3. What do you mean to say your computer reboots? If that happens then there is an issue with your computer for sure
4. Before starting the reindexing process press F12 (usually the key for the browser's inspector) and check the network tab
   4.1. Do you get any error there?
   4.2. How many posts are processed per bunch of posts?
   4.3. How much does it take to process a bunch of posts?
5. Why are you reindexing and what result do you expect from doing that?
by
It seems that important (concrete) operation about your importing (re-indexing) is not described in your question. It may be difficult to get effective advice without these information.
by
edited by
1. How many records does the ^posts table have? It seems it is at least 2M: yes thats is correct.
2. After running for so long, does the process finish successfully? Yes if the browser window which has started the reindexing is still open.
3. What do you mean to say your computer reboots? If that happens then there is an issue with your computer for sure. Yes this is a problem of the computer (in fact of Updates or other things) but more than one week is a long time for reindexing. And if there is an error with the client computer I have to restart the full reindex, that costs a lot of time. Sometimes the browser gets an timeout...
4. Before starting the reindexing process press F12 (usually the key for the browser's inspector) and check the network tab
   4.1. Do you get any error there? No
   4.2. How many posts are processed per bunch of posts? 10-30
   4.3. How much does it take to process a bunch of posts? 1-4 sec
5. Why are you reindexing and what result do you expect from doing that?
I have to reindex because after the import of data we do not have these data in the table (to show related posts ...)
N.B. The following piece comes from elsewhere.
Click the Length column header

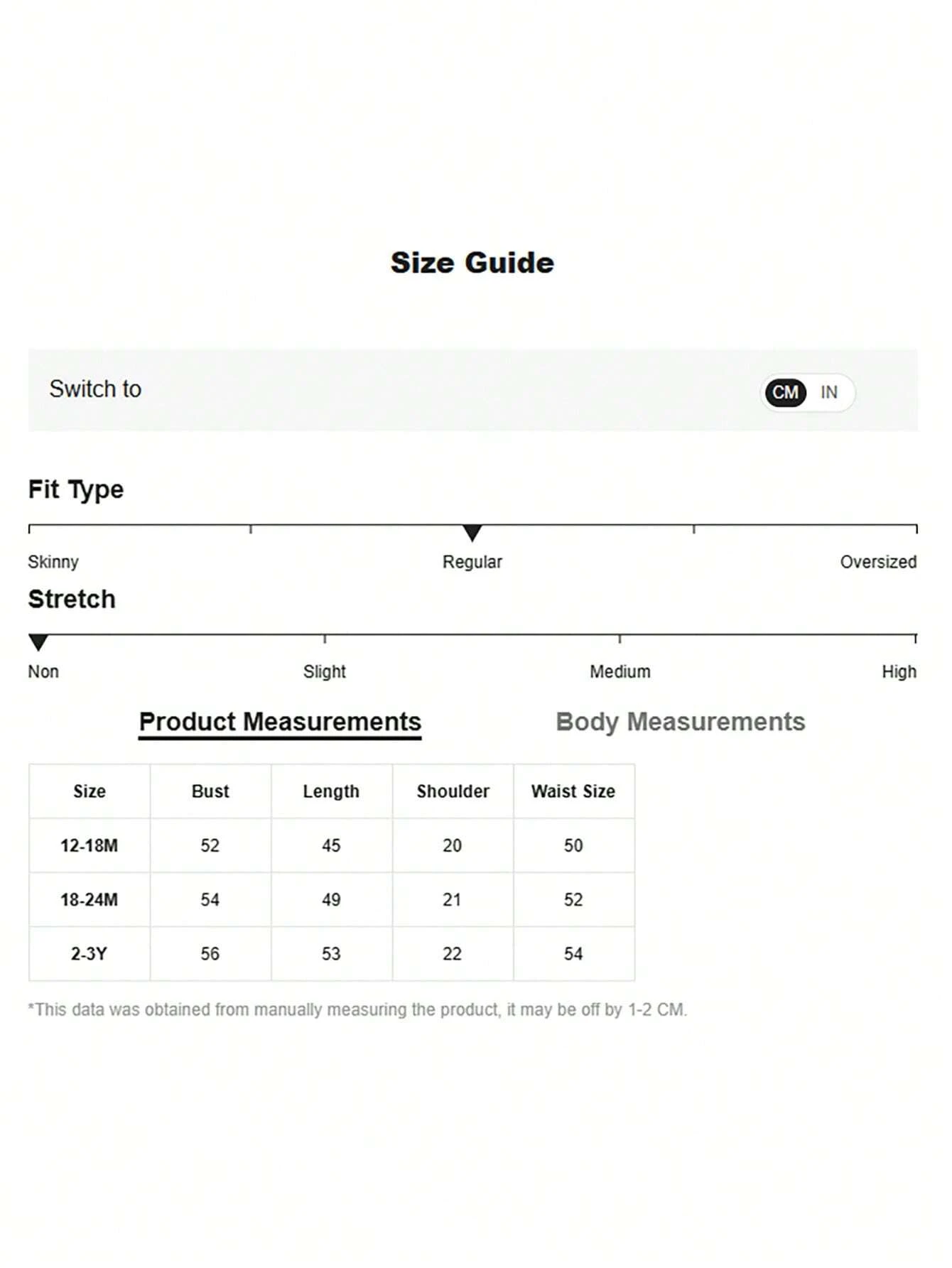(331, 791)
Perhaps there is a way for a increment indexing, one button for full reindex and one for indexing all not indexed posts (start after the last indexed post)
Or a way to start the indexing from the server itself (I don't run an x server on this machine) or via sql ...

3 Answers

+4 votes
by

I'm still not sure which particular step of the reindex content is actually taking more: the post reindex or the word count. I guess it is the former one.
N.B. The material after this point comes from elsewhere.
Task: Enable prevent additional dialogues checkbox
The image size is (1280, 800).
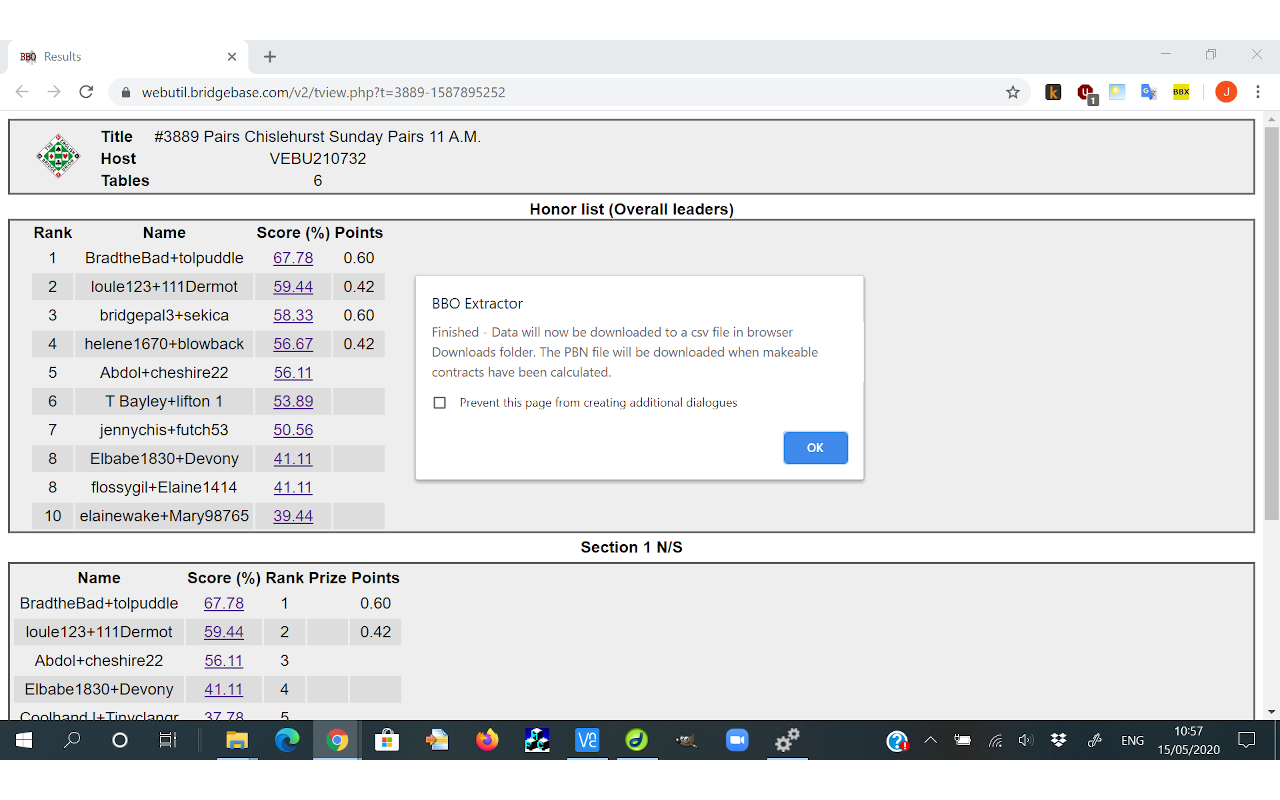Action: (439, 402)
If your server can handle it you could try processing in bigger bunches.

1. Locate this line and turn 60 into 90

2. Locate this line and turn 2 into 10

3. In order to increment the size of posts bunches, locate this line and increment the number 10 to 100 (you could even try higher numbers)

4. In order to increment the size of posts bunches, locate this line and increment the number 1000 to 10000 (you could even try higher numbers)

Retry the process and time it. Try to monitor server CPU and disk usage, if possible.

by
Hi pupi1985 and thanks for your answer,

I tried different numbers as you wrote but there is not really a performance improvement. The CPU and MEM usage is still between 2 and 5 % and it "feels" like the recalculating is not realy faster now.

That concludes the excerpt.